Much
of the point of science is explaining phenomena in terms of a small number
of principles or ideas. For students to appreciate this explanatory
power, they need to have a sense of the range of phenomena that
science can explain. Effective teaching provides students with
opportunities to relate the scientific concepts they are studying
to a range of appropriate phenomena through hands-on activities,
demonstrations, audiovisual aids, and discussions of familiar phenomena (Anderson & Smith,
1987). Appropriate phenomena help students to view scientific concepts as plausible,
or enhance students' sense of the usefulness of scientific concepts (Strike & Posner,
1985; Champagne, Gunstone, & Klopfer, 1985; Anderson & Smith, 1987).

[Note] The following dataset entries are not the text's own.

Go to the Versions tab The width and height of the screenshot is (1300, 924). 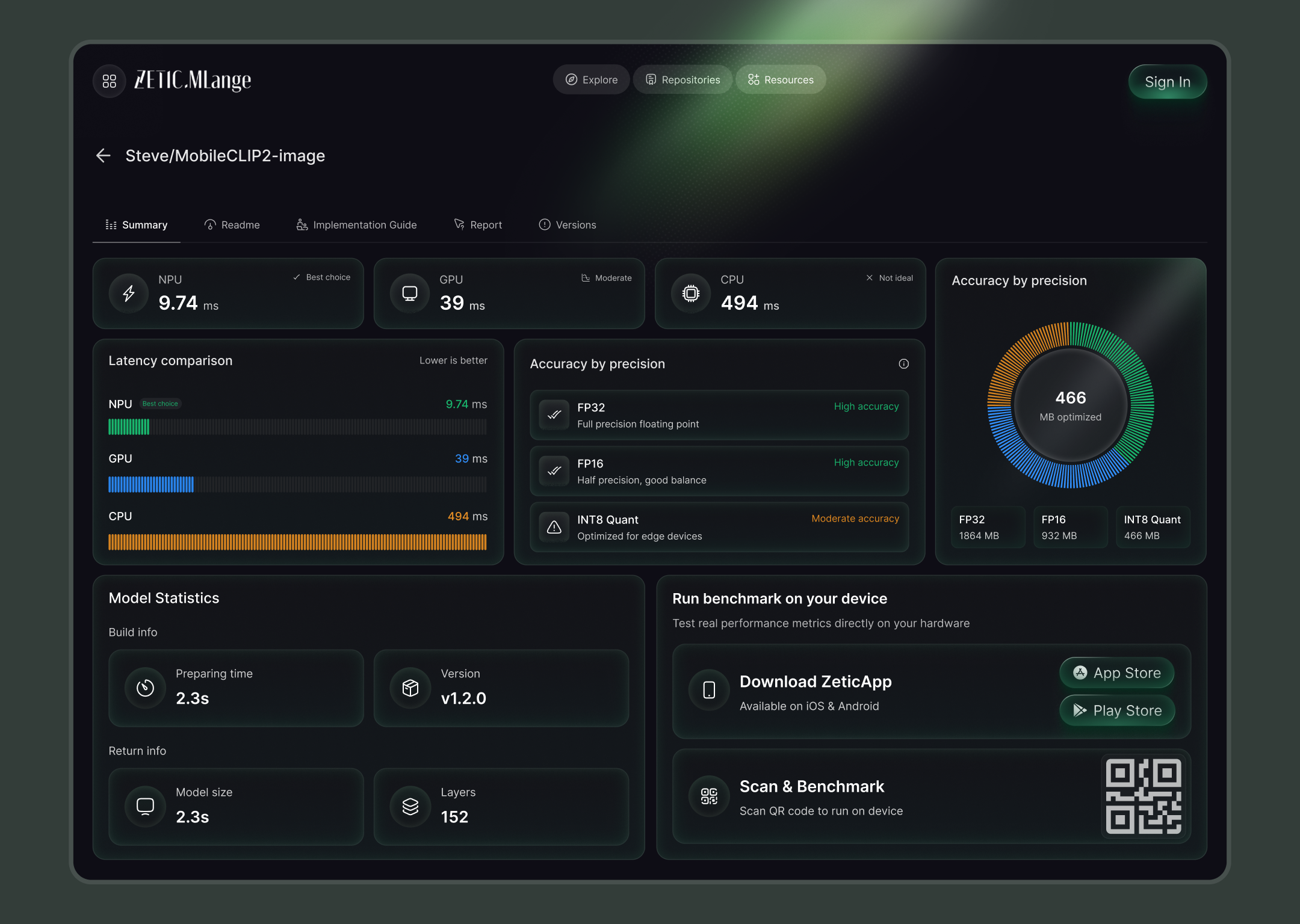[x=568, y=225]
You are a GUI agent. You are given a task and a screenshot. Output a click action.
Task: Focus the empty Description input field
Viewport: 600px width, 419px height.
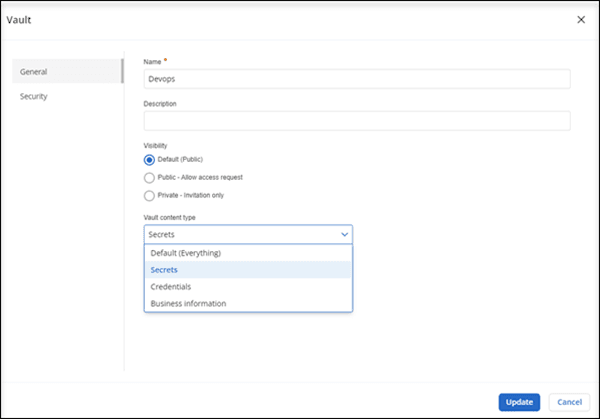point(356,120)

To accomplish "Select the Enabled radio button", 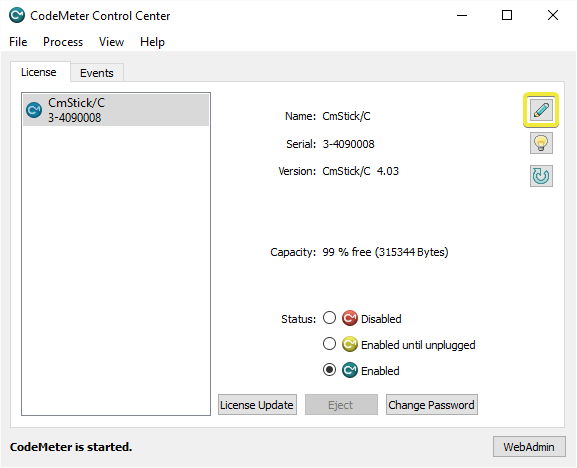I will 329,370.
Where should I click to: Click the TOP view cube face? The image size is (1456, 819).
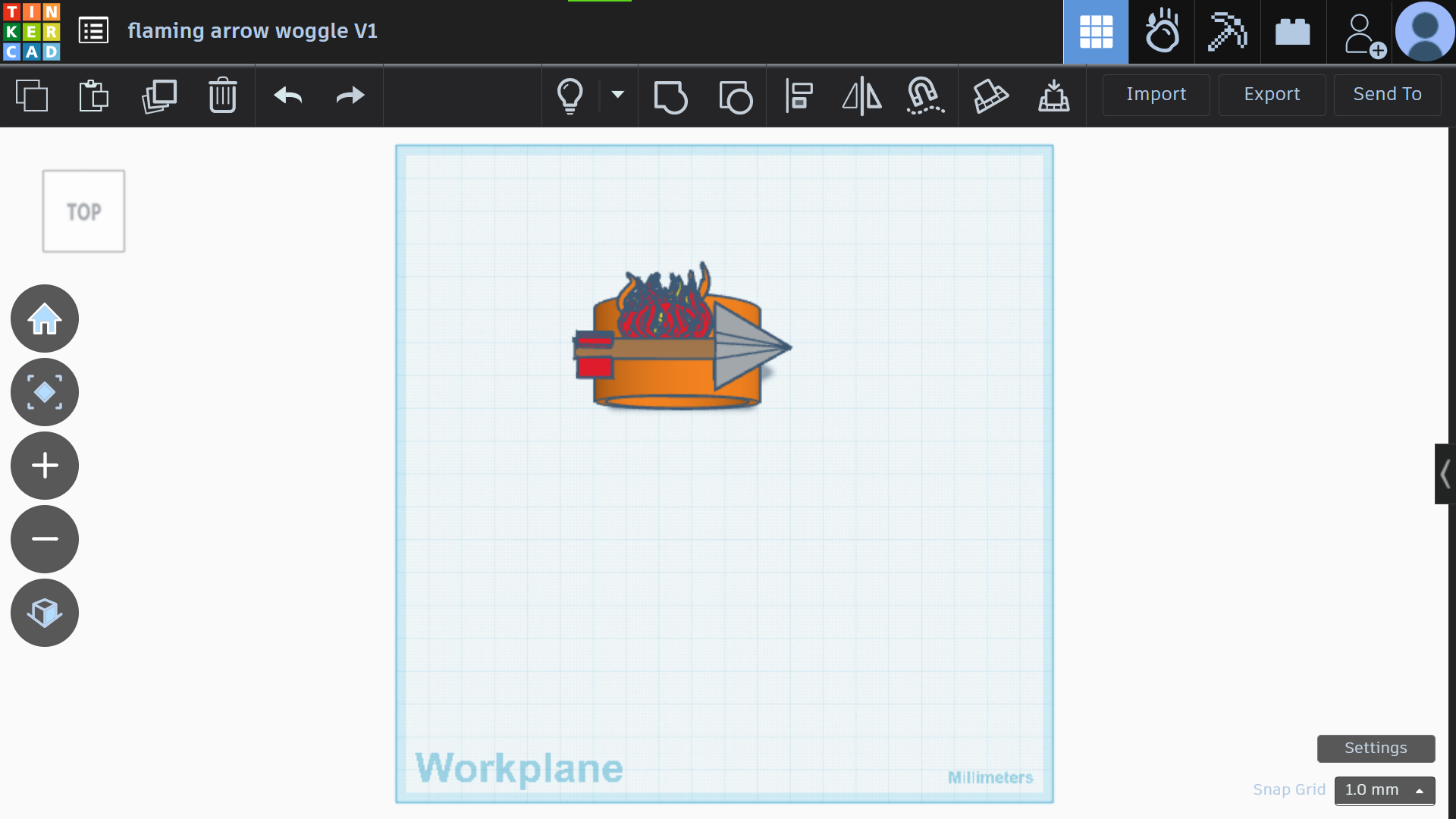pos(83,212)
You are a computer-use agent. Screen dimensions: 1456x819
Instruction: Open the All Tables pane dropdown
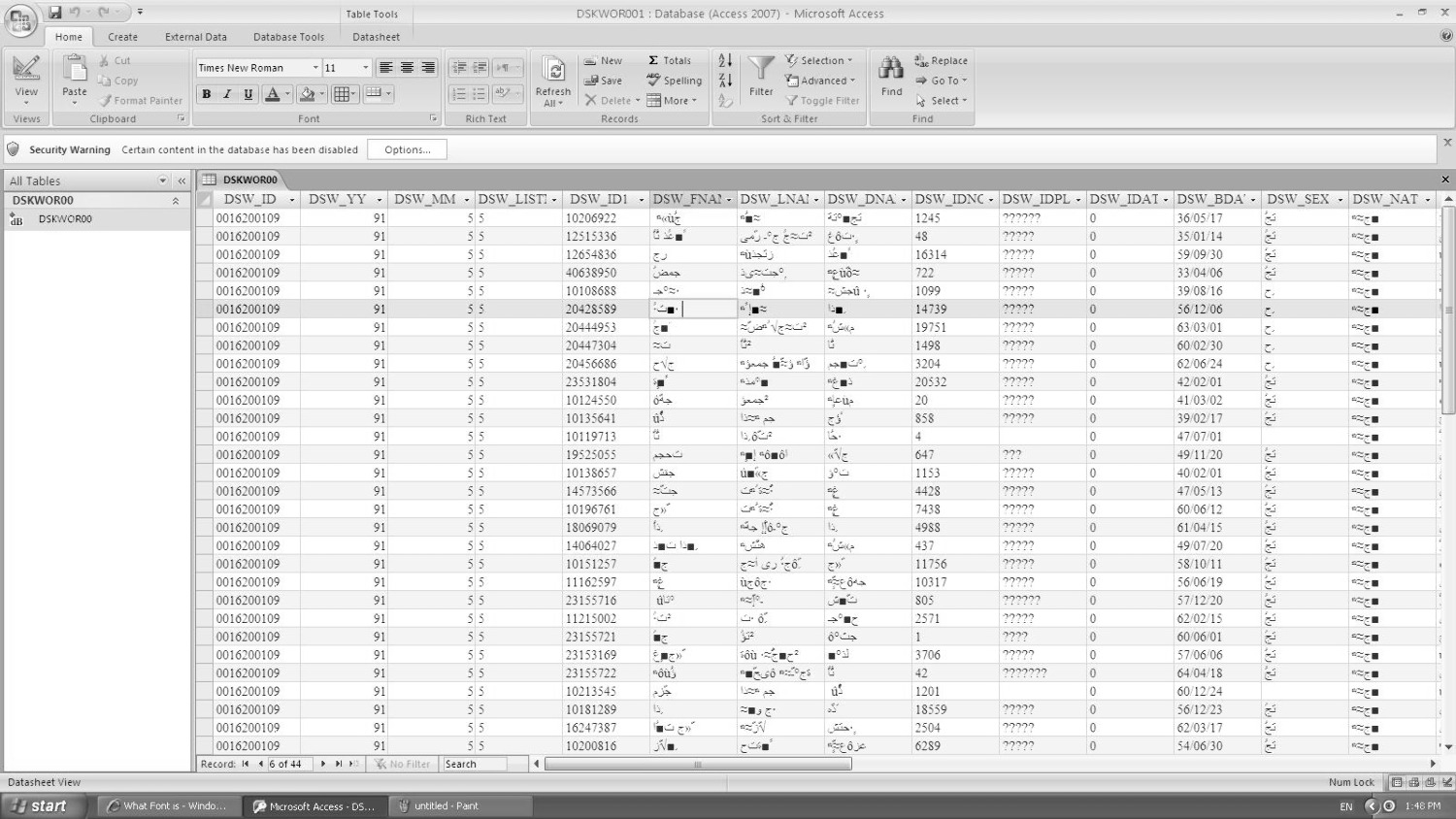[x=162, y=181]
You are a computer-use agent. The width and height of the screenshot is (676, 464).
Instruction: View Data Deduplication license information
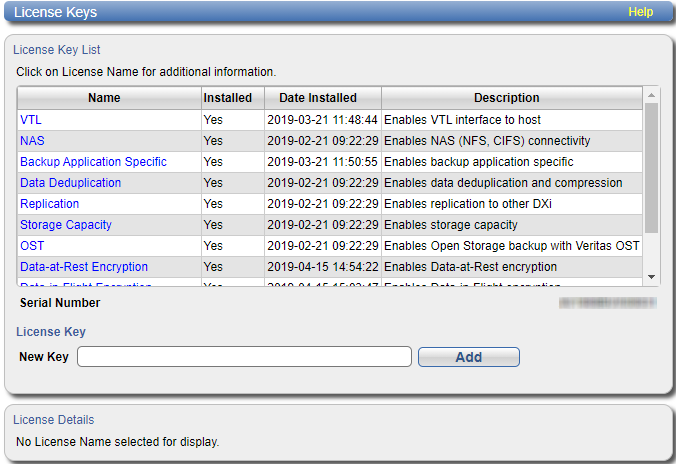tap(71, 183)
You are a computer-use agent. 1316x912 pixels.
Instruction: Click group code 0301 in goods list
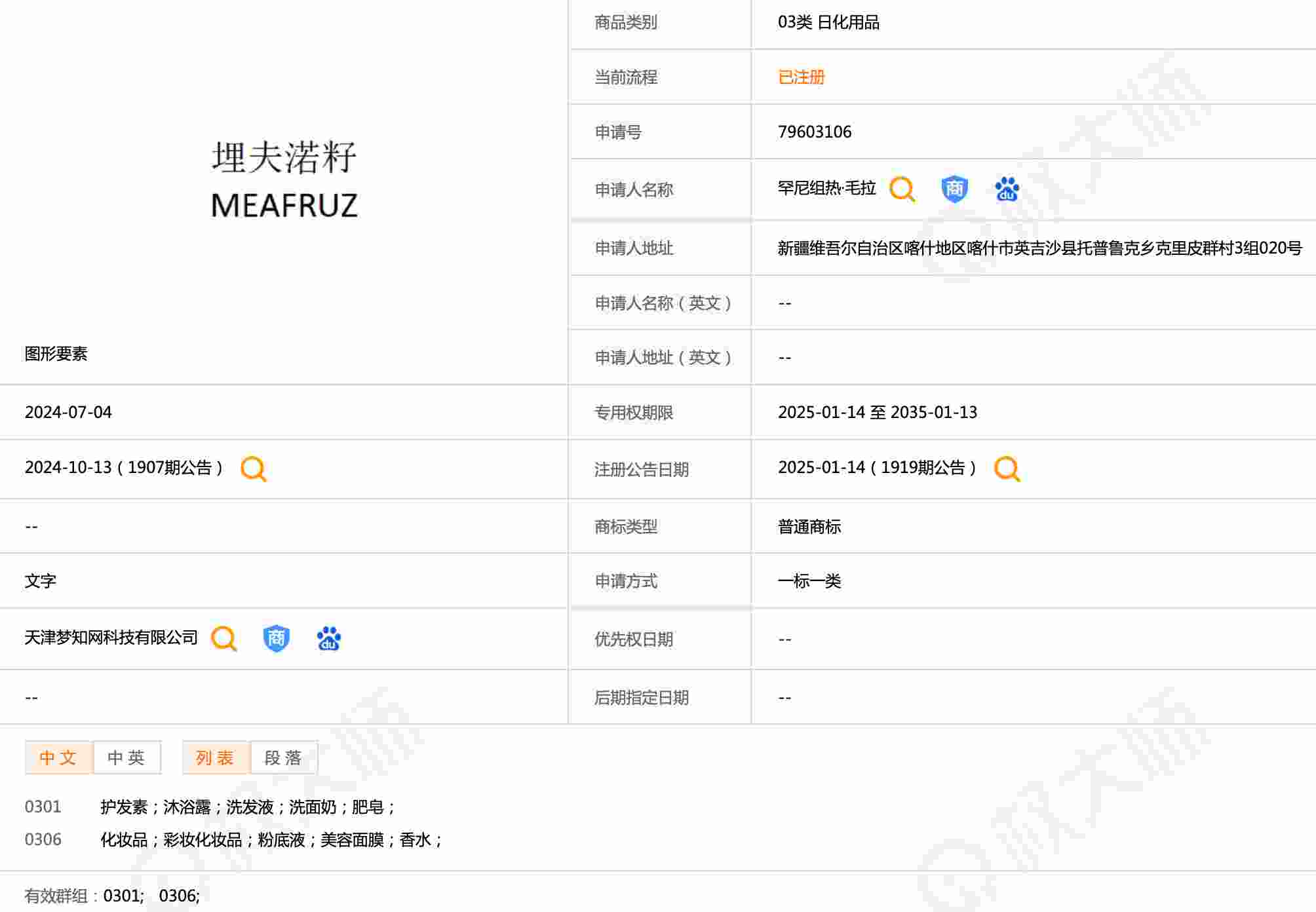(43, 807)
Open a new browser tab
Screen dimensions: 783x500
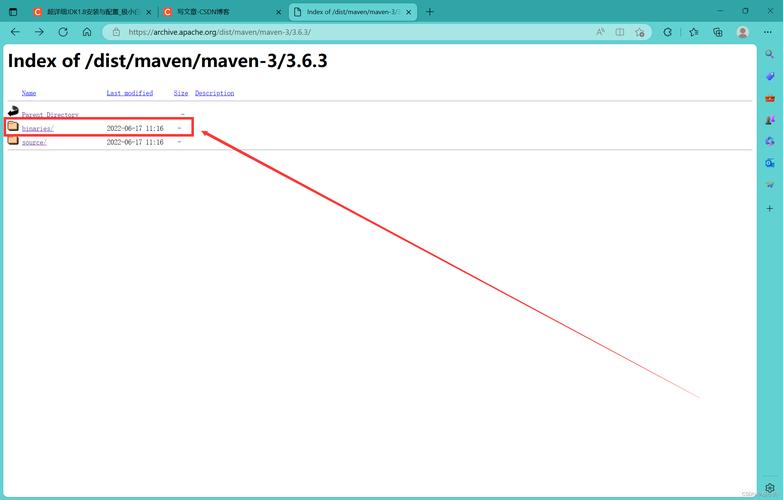(430, 12)
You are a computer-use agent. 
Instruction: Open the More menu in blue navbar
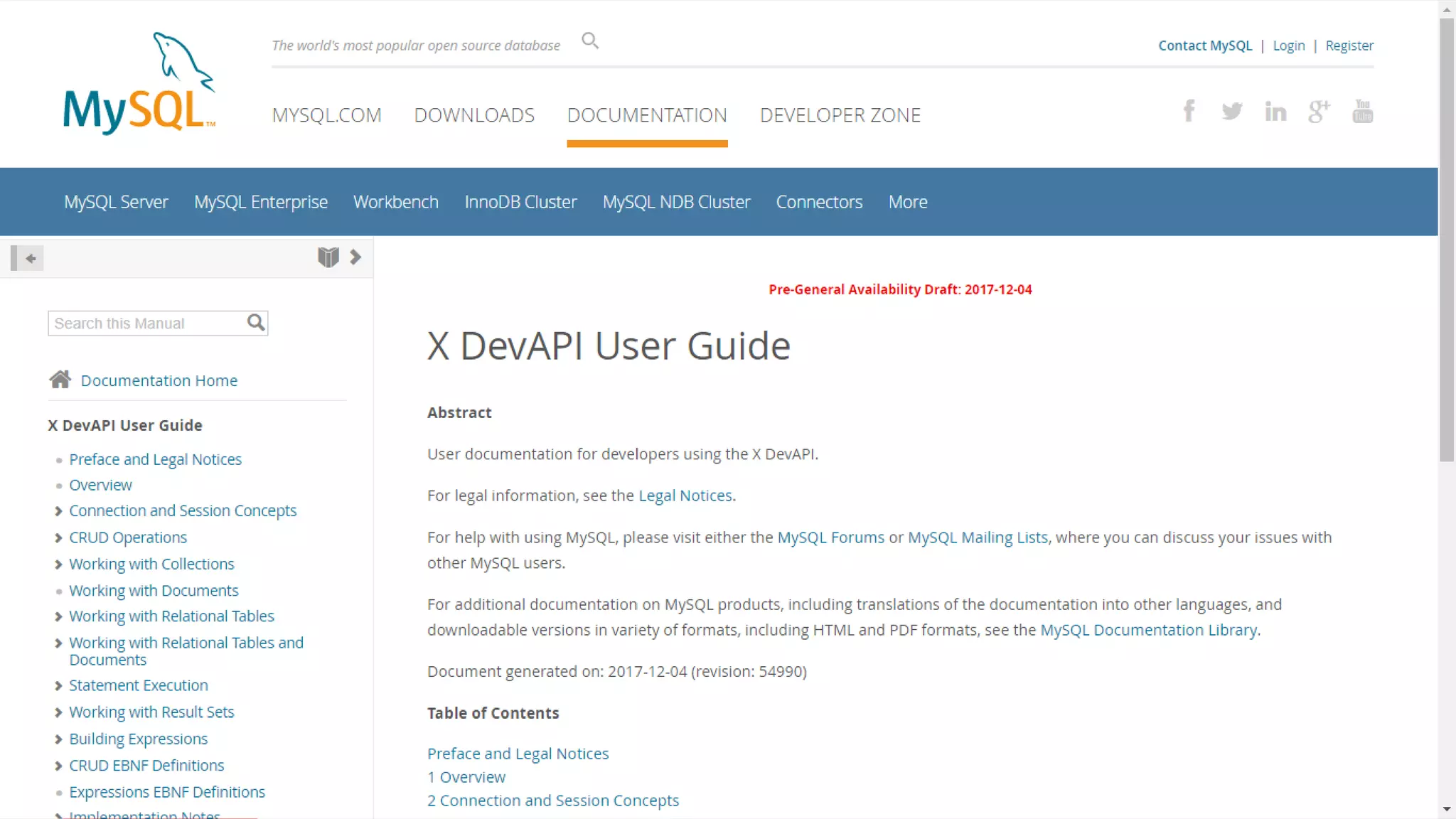(907, 202)
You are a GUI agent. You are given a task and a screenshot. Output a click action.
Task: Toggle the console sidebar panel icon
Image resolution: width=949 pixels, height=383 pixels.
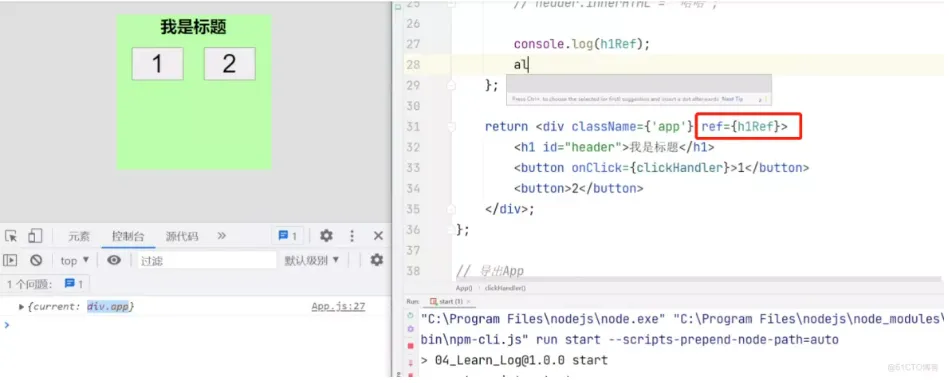pos(10,260)
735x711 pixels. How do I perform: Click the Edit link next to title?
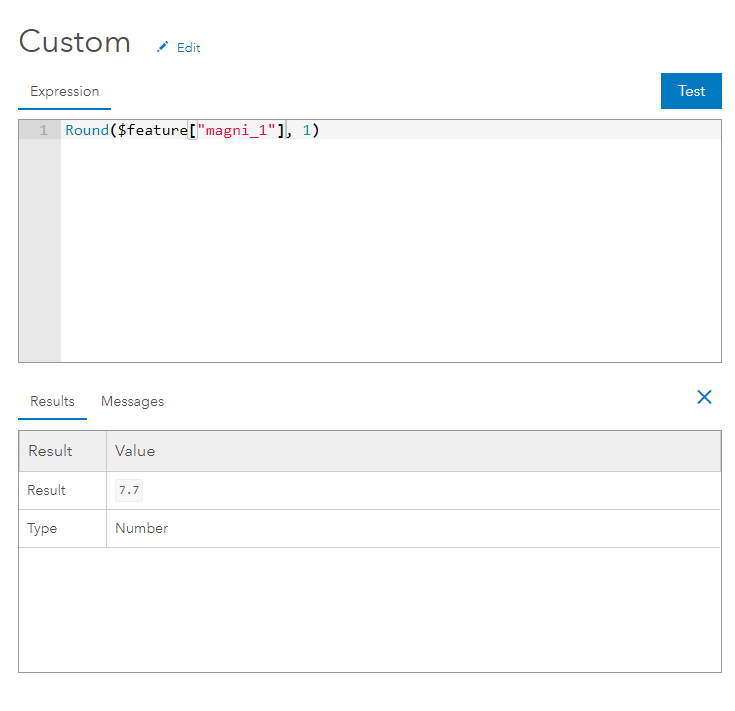188,48
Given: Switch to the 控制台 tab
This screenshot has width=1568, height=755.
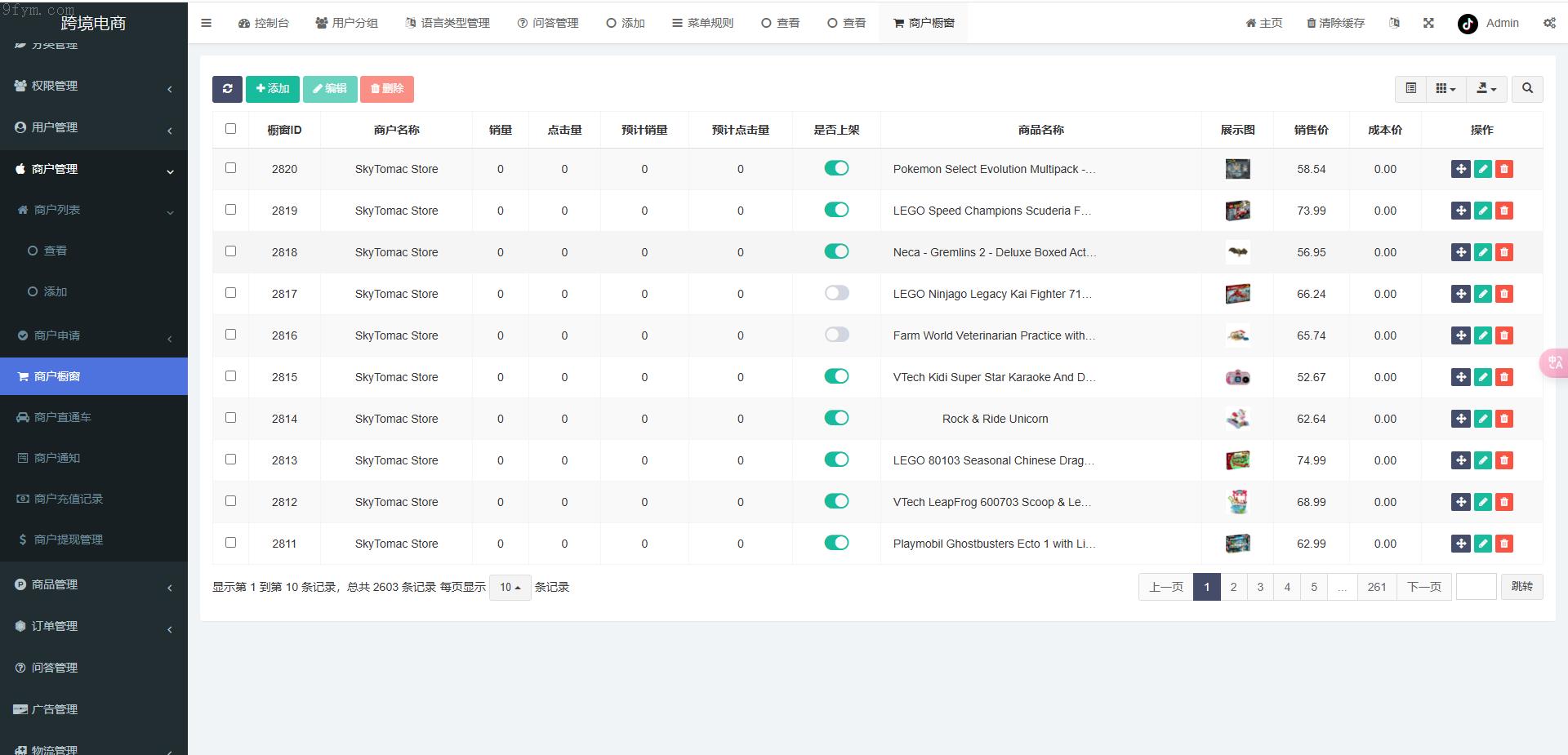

Students can learn more readily about things that are tangible and accessible
to their senses. Thus students, especially younger ones, will benefit most from
firsthand experiences with the phenomena (Boulanger, 1981; Wise & Okey, 1983;
Kyle, Bonnstetter, Gadsden, & Shymansky, 1988). Criteria in this category
examine whether the material (a) relates important scientific ideas to a
range of relevant phenomena, and (b) provides experiences with the phenomena
directly through firsthand experiences and tries to give students a vicarious
sense of phenomena that are not presented firsthand.